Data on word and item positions
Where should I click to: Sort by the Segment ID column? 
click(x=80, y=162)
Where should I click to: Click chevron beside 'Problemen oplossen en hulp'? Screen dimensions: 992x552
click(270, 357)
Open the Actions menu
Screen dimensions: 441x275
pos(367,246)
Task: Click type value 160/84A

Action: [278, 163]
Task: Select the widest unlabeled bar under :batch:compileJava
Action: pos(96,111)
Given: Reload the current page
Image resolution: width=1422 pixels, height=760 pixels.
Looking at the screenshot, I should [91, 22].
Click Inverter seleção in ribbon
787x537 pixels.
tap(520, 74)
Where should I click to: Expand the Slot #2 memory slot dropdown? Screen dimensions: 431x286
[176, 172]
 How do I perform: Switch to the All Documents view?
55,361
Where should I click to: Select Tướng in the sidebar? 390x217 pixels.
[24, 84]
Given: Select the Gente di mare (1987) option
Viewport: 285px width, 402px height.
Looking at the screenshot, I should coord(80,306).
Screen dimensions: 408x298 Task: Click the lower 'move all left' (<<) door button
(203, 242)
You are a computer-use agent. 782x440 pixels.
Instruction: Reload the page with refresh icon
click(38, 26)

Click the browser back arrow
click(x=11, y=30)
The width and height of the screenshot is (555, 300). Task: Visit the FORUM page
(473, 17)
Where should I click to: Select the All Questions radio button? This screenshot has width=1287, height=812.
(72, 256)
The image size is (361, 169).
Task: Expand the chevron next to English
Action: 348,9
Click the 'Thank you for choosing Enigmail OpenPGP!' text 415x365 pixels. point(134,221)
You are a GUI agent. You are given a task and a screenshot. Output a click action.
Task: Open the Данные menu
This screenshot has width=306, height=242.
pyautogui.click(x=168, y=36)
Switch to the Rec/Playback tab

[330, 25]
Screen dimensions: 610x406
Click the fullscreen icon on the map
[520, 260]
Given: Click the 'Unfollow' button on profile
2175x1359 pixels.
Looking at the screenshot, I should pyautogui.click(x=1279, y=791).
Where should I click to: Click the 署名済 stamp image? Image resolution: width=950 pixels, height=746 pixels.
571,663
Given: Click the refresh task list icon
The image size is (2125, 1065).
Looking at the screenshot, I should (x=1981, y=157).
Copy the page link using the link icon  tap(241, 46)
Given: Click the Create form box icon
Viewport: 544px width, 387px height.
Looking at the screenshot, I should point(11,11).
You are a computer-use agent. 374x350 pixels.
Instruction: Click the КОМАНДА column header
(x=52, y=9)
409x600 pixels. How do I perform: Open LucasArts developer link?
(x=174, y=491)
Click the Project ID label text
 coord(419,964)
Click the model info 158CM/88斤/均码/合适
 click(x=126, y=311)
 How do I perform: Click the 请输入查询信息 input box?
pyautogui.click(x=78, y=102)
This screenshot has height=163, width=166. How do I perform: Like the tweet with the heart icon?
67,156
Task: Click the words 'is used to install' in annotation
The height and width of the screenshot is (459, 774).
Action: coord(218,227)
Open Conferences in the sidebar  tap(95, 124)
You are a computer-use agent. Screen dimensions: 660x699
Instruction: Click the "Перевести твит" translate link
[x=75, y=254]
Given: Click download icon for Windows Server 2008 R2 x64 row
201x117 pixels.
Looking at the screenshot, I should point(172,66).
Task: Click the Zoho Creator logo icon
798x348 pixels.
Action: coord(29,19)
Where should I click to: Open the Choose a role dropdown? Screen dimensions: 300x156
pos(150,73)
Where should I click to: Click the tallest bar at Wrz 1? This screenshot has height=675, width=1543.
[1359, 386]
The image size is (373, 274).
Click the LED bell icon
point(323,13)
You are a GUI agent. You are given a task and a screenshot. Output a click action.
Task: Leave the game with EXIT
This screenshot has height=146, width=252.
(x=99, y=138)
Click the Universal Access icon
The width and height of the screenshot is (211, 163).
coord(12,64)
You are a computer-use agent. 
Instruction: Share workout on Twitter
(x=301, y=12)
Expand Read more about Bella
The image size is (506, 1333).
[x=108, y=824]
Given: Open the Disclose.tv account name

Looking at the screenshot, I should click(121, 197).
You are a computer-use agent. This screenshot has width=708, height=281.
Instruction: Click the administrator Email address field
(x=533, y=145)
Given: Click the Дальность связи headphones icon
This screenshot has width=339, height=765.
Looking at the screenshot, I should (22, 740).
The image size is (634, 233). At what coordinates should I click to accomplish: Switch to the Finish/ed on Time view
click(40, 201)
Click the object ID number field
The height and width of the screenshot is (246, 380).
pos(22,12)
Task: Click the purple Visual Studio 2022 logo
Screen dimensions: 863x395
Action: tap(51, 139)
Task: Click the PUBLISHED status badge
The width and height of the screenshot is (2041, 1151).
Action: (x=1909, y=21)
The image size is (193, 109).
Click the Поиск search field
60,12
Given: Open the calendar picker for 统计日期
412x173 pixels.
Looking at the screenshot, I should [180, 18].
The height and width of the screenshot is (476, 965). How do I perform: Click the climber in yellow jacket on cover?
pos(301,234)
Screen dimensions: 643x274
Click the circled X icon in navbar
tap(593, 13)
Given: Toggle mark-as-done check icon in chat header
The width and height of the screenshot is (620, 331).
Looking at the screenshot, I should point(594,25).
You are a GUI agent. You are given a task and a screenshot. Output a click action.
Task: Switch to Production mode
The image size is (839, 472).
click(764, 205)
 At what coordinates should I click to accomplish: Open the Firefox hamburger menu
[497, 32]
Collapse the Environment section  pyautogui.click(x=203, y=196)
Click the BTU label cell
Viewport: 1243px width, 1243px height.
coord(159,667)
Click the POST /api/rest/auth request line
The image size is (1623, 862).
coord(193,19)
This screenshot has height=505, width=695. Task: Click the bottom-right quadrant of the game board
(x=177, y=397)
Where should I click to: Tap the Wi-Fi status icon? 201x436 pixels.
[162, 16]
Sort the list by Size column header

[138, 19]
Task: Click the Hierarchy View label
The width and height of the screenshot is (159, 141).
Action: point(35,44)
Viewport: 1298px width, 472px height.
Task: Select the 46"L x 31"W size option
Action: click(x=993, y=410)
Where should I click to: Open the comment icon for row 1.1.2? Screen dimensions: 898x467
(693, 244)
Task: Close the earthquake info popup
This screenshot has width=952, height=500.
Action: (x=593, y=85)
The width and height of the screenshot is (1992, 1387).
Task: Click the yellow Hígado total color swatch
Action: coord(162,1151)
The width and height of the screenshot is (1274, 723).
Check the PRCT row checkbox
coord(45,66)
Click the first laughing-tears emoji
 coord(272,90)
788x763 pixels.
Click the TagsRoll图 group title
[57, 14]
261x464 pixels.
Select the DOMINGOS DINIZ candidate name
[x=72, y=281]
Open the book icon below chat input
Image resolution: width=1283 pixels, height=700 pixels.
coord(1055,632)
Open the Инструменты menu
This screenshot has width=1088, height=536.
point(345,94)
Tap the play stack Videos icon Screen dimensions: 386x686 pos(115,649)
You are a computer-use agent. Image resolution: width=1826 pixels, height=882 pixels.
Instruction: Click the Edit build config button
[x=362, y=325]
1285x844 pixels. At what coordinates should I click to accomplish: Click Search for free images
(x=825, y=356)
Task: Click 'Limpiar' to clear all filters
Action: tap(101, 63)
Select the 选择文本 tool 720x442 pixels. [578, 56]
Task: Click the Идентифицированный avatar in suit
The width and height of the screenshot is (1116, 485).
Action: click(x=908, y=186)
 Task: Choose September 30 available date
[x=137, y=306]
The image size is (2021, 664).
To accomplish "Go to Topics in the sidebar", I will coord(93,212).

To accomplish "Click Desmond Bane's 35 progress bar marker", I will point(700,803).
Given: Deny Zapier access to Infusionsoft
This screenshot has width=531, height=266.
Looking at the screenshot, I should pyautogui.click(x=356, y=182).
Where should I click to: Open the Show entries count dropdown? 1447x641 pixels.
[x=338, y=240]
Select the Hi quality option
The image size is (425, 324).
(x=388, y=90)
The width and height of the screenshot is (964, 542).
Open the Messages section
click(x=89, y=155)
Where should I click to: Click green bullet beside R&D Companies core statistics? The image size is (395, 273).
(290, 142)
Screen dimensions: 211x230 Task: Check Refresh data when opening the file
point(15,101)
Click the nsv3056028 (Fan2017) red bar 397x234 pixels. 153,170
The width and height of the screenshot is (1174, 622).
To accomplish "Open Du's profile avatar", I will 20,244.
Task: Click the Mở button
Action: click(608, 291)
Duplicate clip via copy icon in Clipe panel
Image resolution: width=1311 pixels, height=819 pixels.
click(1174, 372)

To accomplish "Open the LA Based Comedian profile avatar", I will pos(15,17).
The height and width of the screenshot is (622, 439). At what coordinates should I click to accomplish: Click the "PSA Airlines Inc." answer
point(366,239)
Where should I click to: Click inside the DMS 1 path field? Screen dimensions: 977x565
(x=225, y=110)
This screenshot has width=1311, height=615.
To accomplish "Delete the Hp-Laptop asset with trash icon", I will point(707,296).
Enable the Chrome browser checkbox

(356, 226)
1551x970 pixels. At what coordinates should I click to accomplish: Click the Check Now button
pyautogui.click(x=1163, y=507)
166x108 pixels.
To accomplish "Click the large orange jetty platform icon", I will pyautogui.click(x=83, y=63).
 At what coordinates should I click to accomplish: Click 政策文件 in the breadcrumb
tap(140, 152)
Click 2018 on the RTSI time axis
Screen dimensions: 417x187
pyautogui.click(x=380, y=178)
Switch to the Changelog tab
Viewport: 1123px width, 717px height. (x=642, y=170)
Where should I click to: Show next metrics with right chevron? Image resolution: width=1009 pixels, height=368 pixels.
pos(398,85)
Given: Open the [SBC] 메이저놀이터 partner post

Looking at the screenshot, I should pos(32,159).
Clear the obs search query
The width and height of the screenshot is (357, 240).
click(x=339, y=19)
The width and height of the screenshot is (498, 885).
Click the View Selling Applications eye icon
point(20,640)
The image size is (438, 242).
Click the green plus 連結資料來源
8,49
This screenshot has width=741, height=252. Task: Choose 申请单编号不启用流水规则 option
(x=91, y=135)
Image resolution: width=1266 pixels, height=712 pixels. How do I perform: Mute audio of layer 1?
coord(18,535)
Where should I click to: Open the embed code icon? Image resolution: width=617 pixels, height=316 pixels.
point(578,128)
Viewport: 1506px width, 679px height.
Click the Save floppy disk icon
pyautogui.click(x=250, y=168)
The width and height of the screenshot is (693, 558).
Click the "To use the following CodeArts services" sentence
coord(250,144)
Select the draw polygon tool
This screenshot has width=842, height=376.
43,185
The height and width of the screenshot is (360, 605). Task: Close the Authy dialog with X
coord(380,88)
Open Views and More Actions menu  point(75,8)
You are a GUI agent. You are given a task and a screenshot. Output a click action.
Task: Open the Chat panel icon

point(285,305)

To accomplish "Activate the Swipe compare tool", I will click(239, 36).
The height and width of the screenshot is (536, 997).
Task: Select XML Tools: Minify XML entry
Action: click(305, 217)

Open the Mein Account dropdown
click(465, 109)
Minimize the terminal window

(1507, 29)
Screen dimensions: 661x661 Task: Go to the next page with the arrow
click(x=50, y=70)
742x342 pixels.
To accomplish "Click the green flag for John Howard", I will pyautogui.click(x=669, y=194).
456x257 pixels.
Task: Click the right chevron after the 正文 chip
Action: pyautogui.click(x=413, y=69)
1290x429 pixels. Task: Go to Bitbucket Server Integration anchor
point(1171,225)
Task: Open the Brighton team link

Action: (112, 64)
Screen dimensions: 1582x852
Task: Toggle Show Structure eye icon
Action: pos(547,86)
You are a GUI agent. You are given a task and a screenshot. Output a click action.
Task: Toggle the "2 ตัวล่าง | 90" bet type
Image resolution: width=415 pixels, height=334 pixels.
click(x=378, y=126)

Requirement
Please edit the stretch from the line containing "The width and height of the screenshot is (964, 542)." through the line containing "Click the nsv3056028", replacing "Messages" with "Notifications" and keeping everything else the same. Give back only those lines.

Solution to the exercise
The width and height of the screenshot is (964, 542).
Open the Notifications section
click(x=89, y=155)
Where should I click to: Click green bullet beside R&D Companies core statistics? The image size is (395, 273).
(290, 142)
Screen dimensions: 211x230 Task: Check Refresh data when opening the file
point(15,101)
Click the nsv3056028 (Fan2017) red bar 397x234 pixels. 153,170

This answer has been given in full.